Hydrogenation of Carbon Dioxide to Methanol Catalyzed by Iron, Cobalt, and Manganese Cyclopentadienone Complexes: Mechanistic Insights and Computational Design.

Abstract

Density functional theory study of the hydrogenation of carbon dioxide to methanol catalyzed by iron, cobalt, and manganese cyclopentadienone complexes reveals a self-promoted mechanism, which features a methanol- or water-molecule-assisted proton transfer for the cleavage of H2 . The total free energy barrier of the formation of methanol from CO2 and H2 catalyzed by Knölker's iron cyclopentadienone complex, [2,5-(SiMe3 )2 -3,4-(CH2 )4 (η5 -C4 COH)]Fe(CO)2 H, is 26.0 kcal mol-1 in the methanol solvent.
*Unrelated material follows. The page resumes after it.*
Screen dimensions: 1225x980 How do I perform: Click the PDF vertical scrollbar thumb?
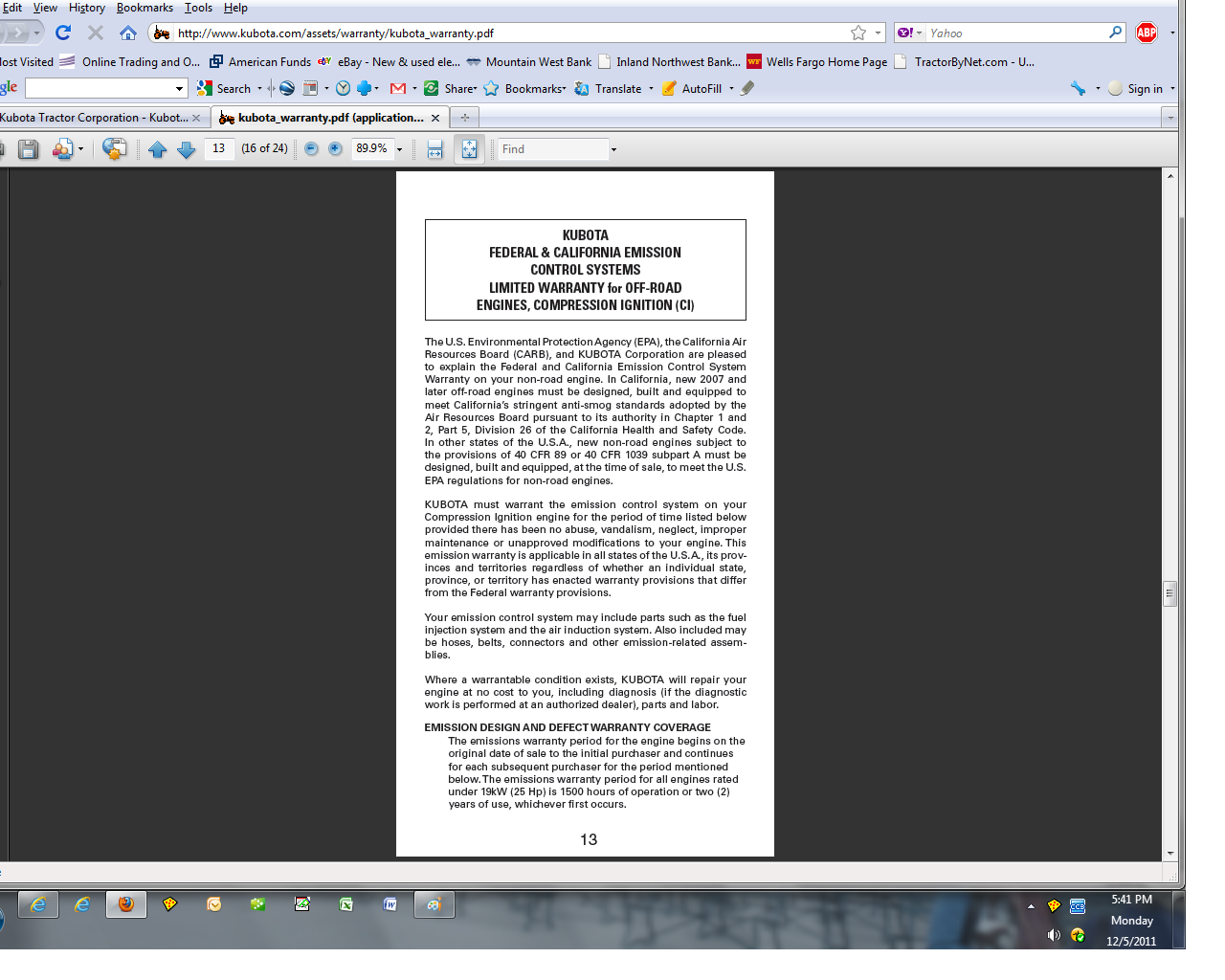tap(1169, 593)
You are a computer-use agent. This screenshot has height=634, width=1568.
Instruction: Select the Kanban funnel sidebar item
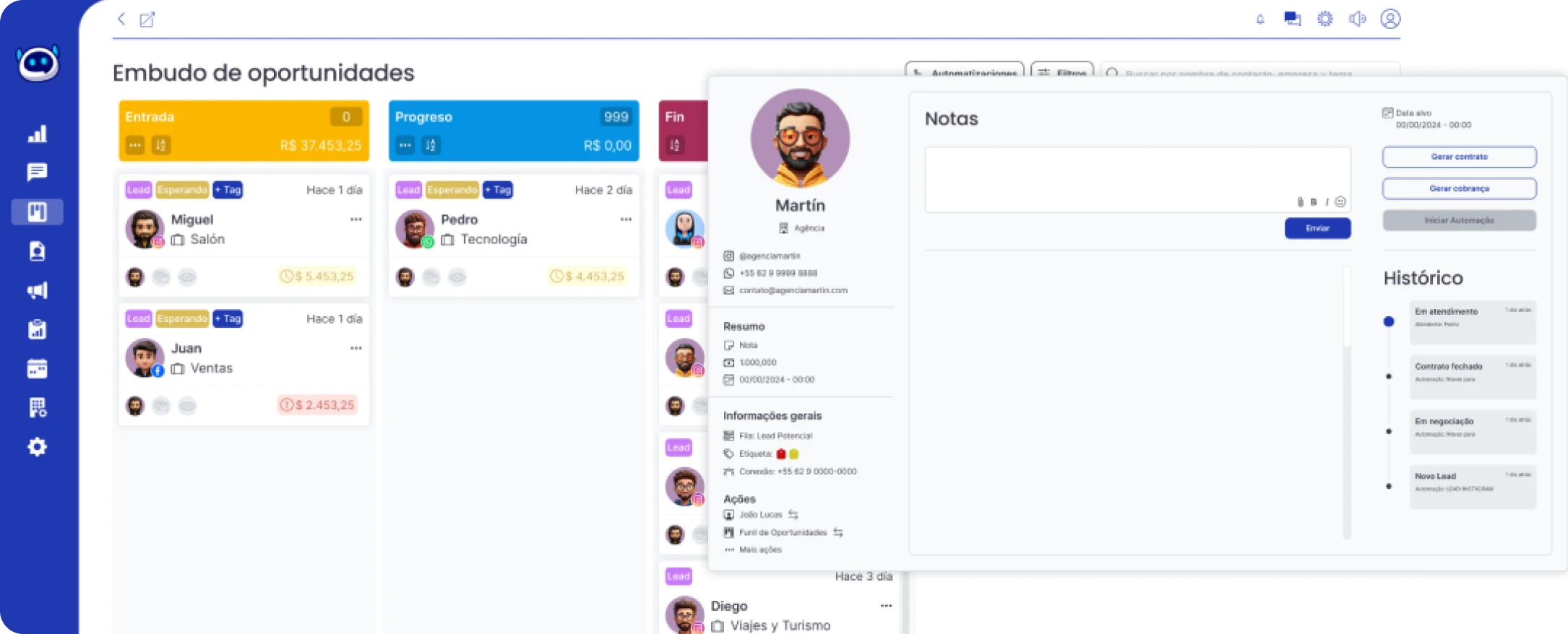click(37, 212)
We also evaluated the catalytic activities of 8 other experimentally reported iron cyclopentadienone complexes and 37 iron, cobalt, and manganese cyclopentadienone complexes proposed in this study. In general, iron and manganese complexes have relatively higher catalytic activities. Among all calculated complexes, [2,5-(SiMe3 )2 -3,4-CH3 CHSCH2 (η5 -C4 COH)]Fe(CO)2 H (1Fe-Casey-S-CH3 ) is the most active one with a total free energy barrier of 25.1 kcal mol-1 in the methanol solvent. Such a low barrier indicates that 1Fe-Casey-S-CH3 is a very promising low-cost and high efficiency catalyst for the conversion of CO2 and H2 to methanol under mild conditions.